Voler connettere – come faccio qui - la concettualizzazione di Wittgenstein alla tradizione trascendentalista “continentale” può apparire abusivo a tutti quelli che leggono Wittgenstein con gli occhiali della filosofia analitica. Eppure la posizione di Wittgenstein, non solo sull’etica e sull’estetica, è squisitamente trascendentalista.

In particolare, sia la fenomenologia che Wittgenstein separano nettamente l’etica dalla psicologia. Per “psicologia” intendo sia una visione filosofica anti-trascedentalista precisa, sia la ricerca scientifica che prende l’etica (l’estetica, e varie forme di vita) per oggetto di indagini obiettive.

Sia Wittgenstein che la fenomenologia prendono infatti le mosse dalla distinzione fondamentale tra il soggetto psicologico (che è parte del mondo) e il soggetto trascendentale (che trascende il mondo proprio perché questo si costituisce in relazione a quello)[15]. Questo soggetto trascendentale si mostra – nel senso che è tematizzabile da parte del pensiero - quando consideriamo la nostra vita etica o estetica.

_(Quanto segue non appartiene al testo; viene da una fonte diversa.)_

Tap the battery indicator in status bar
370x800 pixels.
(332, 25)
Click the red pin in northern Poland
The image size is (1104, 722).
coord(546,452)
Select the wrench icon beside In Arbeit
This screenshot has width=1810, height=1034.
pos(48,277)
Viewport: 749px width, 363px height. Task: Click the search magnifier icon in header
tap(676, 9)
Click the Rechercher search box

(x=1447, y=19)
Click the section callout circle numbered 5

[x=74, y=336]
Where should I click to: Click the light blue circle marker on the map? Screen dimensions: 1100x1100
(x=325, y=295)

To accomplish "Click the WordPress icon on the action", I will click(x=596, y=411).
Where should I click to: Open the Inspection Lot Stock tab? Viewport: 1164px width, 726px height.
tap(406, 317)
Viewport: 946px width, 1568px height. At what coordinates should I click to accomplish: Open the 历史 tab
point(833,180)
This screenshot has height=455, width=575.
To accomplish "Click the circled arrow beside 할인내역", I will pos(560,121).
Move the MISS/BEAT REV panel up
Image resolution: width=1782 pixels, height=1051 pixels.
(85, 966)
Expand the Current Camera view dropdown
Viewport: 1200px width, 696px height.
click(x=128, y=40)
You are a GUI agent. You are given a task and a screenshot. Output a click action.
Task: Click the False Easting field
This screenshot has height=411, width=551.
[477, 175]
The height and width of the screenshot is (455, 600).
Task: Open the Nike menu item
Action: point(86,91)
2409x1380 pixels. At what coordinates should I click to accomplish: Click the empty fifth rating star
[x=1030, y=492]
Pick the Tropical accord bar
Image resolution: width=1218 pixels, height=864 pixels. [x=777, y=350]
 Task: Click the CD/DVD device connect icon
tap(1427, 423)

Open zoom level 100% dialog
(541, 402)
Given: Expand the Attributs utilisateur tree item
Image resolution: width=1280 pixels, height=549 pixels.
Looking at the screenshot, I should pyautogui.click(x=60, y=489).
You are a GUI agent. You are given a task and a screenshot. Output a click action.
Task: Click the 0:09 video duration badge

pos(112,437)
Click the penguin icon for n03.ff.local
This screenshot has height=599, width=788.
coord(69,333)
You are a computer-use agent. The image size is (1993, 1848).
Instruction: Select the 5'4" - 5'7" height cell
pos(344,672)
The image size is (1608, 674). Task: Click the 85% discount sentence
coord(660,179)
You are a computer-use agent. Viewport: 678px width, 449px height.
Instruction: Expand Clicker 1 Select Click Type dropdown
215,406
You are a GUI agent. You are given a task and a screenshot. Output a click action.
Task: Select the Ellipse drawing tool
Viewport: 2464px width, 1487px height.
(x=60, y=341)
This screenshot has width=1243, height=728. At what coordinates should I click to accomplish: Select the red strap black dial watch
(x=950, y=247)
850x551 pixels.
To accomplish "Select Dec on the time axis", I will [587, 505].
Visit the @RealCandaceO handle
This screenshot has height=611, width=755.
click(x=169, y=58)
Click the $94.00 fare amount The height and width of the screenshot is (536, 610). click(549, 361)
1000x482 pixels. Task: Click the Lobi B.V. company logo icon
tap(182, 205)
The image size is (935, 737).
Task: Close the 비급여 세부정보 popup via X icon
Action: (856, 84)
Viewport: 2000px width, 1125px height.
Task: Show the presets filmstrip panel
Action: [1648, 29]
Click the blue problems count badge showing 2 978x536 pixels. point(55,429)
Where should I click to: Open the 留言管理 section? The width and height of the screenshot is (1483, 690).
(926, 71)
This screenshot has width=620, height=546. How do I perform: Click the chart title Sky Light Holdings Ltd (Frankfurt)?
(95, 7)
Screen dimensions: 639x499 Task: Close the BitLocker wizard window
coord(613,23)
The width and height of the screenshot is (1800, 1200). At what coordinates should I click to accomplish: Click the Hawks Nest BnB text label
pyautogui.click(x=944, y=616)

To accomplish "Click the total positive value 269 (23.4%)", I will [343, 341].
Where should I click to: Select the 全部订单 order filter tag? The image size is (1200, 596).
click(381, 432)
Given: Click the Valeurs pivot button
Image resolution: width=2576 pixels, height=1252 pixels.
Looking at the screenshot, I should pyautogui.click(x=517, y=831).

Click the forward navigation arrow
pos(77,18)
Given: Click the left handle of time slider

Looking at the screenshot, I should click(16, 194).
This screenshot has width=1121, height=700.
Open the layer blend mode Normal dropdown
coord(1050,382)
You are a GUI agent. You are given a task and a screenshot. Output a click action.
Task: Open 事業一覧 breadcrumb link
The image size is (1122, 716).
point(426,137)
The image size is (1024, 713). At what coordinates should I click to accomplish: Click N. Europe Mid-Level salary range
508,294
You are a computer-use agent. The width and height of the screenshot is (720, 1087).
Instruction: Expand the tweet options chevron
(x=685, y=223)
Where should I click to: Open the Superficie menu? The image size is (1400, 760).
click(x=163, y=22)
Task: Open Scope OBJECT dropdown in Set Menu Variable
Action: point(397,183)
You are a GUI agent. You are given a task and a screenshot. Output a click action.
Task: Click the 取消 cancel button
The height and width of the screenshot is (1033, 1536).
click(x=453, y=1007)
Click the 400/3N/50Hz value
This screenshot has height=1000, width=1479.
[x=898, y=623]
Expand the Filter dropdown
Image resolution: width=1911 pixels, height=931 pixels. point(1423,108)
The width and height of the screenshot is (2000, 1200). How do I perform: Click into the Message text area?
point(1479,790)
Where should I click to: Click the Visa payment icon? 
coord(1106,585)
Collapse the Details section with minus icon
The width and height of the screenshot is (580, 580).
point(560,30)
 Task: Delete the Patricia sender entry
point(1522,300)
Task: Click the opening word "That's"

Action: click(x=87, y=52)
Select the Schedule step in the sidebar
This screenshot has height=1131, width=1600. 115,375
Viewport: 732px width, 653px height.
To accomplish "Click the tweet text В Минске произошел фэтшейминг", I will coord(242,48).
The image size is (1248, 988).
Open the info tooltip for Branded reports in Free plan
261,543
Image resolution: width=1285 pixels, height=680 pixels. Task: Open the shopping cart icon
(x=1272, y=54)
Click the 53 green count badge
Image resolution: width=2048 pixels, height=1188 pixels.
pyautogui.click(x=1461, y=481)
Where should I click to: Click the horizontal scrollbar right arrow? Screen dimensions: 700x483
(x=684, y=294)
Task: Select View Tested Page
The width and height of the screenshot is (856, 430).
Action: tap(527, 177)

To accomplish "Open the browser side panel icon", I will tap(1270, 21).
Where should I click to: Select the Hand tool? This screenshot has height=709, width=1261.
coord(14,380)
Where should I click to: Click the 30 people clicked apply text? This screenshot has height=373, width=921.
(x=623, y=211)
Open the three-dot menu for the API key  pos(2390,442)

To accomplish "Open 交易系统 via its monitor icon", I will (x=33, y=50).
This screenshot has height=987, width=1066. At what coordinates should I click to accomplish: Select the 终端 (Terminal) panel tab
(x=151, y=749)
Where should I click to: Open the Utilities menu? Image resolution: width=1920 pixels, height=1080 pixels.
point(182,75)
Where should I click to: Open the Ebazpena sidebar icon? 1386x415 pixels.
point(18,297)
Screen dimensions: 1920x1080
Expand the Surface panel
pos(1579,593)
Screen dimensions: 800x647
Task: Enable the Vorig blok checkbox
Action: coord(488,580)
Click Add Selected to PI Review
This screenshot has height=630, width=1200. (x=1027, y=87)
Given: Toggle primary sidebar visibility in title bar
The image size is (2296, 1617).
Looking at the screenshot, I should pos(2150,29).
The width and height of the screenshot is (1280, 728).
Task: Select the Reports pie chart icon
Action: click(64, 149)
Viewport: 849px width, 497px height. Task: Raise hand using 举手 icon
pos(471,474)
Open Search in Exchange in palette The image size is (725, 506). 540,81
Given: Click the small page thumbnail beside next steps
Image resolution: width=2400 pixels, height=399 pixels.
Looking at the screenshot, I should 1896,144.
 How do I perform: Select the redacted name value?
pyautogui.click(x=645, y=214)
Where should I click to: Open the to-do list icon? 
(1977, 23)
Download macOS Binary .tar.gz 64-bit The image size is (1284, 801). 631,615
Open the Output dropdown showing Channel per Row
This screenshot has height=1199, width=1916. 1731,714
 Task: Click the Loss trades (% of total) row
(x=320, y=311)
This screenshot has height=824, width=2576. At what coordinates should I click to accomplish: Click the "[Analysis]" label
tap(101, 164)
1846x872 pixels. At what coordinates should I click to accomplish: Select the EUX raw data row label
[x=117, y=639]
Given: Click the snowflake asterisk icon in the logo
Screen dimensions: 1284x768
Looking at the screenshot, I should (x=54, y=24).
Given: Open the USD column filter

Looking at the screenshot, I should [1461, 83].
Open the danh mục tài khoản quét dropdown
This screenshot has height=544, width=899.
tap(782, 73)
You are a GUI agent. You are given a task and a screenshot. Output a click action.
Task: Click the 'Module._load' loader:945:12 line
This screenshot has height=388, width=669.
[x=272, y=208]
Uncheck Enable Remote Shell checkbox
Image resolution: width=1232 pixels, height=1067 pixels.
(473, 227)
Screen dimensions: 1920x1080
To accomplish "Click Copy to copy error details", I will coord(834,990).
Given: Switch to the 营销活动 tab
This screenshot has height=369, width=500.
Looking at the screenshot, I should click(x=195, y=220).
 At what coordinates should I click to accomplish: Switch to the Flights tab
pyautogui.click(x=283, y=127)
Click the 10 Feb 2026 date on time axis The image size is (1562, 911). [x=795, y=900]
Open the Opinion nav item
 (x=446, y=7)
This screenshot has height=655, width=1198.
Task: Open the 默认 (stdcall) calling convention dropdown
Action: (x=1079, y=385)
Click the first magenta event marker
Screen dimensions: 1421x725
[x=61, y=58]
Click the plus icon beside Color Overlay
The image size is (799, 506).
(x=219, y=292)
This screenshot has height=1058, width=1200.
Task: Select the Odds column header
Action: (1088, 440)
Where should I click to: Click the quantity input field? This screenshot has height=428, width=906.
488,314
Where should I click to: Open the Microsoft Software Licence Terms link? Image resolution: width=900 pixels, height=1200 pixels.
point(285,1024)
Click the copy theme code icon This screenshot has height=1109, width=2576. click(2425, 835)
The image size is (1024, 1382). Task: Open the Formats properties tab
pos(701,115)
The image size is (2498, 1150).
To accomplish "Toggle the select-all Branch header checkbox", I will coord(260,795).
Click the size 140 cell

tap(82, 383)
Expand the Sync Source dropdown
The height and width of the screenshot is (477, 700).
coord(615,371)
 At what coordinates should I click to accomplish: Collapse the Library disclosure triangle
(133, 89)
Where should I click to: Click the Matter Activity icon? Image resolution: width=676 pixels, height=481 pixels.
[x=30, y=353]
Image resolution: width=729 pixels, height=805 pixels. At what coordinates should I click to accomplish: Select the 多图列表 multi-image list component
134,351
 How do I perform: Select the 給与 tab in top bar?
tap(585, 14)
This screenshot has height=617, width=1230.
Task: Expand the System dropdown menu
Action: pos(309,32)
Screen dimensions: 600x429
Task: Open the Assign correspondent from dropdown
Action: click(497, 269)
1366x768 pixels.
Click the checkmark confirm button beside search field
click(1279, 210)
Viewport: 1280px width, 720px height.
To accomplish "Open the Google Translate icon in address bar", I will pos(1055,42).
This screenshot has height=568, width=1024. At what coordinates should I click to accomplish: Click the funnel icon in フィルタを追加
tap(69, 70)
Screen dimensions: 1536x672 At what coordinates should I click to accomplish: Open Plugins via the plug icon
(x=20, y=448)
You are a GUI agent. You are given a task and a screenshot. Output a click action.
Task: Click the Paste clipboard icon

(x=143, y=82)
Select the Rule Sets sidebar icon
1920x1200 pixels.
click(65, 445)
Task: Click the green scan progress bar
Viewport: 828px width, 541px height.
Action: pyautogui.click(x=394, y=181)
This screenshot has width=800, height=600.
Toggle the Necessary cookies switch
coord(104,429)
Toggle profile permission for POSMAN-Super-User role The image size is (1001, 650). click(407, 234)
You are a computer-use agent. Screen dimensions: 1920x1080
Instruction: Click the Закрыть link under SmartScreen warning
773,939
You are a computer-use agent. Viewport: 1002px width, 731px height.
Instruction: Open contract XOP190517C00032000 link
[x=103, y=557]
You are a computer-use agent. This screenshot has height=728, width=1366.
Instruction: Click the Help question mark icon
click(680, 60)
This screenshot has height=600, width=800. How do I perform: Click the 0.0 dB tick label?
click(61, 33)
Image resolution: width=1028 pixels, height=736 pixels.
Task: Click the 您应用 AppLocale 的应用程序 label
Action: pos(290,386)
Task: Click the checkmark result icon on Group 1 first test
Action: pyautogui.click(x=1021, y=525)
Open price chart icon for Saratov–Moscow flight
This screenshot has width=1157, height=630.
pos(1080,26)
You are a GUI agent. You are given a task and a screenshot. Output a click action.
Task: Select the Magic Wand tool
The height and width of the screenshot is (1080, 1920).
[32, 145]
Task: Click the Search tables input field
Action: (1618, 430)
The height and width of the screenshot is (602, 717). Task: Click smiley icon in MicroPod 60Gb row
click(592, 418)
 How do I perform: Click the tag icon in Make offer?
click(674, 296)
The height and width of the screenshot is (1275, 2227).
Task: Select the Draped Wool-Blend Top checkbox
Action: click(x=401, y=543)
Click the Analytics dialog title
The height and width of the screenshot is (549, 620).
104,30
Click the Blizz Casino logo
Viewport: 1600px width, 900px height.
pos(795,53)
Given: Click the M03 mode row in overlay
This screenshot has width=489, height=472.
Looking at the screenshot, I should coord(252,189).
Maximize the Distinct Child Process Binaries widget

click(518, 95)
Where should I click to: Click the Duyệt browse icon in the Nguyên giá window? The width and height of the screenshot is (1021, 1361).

Ovvero, quando consideriamo non il mondo obiettivo, ma i nostri valori.

 

Se un valore che ha valore si dà [Wenn es einen Wert gibt], allora dev’esser fuori d’ogni avvenire ed essere-così. Infatti ogni avvenire ed essere-così è accidentale (T, 6.41)

 

Questa proposizione, tra altre, illustra il trascendentalismo di Wittgenstein. Il mondo è quello in cui tutto avviene in modo contingente, è la dimensione dell’essere-così non dell’essere-cosa o dell’essere-perché, il mondo è solo tutto ciò che accade. “Nel mondo… tutto avviene come avviene, non v’è in esso alcun valore, né, se vi fosse, avrebbe un valore.” (T, 641) I valori – sia etici che estetici – escludono quindi la contingenza del mondo come puro evento.

Eppure le moderne scienze cognitive, e le filosofie che si sono sviluppate in accordo con esse, si impegnano a fare dei valori stessi oggetto di scienza. In opposizione a Wittgenstein e alla fenomenologia, i cognitivisti ignorano la trascendentalità dei valori e cercano di fare della mente, e quindi dei valori etici ed estetici, un oggetto di indagine scientifica come tutti gli altri oggetti. La mente umana, via scienze, punta a descrivere la mente stessa come proprio oggetto di studio, convinta di non incorrere per questo nei paradossi dell’auto-referenzialità.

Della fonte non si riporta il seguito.